→ Work to do: Return the entries word for word, from the first line through the line that contains "center [371, 1304].", and nothing more.

.....

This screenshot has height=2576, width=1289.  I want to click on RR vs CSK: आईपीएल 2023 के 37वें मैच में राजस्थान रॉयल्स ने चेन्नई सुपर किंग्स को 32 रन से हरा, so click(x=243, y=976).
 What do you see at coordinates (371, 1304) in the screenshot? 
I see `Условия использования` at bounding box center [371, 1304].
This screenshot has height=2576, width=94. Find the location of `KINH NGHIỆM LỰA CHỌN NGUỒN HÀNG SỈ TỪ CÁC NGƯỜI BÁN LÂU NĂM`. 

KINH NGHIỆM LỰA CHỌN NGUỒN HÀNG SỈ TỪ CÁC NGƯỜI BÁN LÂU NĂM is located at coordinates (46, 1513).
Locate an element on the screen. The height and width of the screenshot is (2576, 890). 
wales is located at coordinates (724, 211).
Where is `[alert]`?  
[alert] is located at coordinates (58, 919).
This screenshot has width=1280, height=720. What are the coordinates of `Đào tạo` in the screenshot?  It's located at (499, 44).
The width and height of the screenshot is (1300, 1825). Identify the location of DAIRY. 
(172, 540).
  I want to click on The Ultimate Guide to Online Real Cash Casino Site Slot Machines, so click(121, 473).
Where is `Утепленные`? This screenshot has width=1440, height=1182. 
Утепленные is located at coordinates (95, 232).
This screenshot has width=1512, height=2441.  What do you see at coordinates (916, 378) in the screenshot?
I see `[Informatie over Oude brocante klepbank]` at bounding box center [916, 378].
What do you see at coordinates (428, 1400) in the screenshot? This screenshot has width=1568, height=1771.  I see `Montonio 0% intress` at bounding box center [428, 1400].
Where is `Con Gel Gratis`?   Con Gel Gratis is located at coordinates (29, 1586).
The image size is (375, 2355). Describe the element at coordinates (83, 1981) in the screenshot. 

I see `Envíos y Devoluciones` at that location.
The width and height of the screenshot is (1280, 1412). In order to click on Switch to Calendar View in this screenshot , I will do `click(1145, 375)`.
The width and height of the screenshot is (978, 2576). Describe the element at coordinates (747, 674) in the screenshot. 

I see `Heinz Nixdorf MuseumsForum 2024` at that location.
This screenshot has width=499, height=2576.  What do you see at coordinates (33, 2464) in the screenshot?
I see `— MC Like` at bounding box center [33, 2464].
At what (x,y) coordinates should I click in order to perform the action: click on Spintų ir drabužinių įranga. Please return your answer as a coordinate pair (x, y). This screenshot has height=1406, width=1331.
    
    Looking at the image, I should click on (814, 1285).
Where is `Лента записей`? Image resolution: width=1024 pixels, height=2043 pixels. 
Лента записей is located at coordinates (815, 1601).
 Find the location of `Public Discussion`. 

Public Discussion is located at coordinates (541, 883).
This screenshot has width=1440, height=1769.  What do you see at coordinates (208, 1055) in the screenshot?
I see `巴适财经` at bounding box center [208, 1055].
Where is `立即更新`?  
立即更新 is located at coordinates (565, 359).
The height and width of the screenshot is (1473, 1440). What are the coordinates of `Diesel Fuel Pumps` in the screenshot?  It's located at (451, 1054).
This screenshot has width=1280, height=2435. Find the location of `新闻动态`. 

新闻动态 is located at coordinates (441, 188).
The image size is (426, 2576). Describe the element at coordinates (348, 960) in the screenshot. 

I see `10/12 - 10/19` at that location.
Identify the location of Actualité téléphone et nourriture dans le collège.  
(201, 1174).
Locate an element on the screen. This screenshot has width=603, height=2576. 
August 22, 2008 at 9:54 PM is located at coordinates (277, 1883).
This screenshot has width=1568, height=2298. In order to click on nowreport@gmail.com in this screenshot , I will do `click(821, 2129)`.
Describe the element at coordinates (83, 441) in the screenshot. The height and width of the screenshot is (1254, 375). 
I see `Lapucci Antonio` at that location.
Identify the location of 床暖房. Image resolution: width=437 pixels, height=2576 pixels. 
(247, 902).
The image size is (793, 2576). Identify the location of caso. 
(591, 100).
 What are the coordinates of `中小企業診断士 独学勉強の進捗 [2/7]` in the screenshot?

.....

→ Task response:
This screenshot has height=2576, width=1289.  I want to click on RR vs CSK: आईपीएल 2023 के 37वें मैच में राजस्थान रॉयल्स ने चेन्नई सुपर किंग्स को 32 रन से हरा, so click(x=243, y=976).
 What do you see at coordinates (371, 1304) in the screenshot? 
I see `Условия использования` at bounding box center [371, 1304].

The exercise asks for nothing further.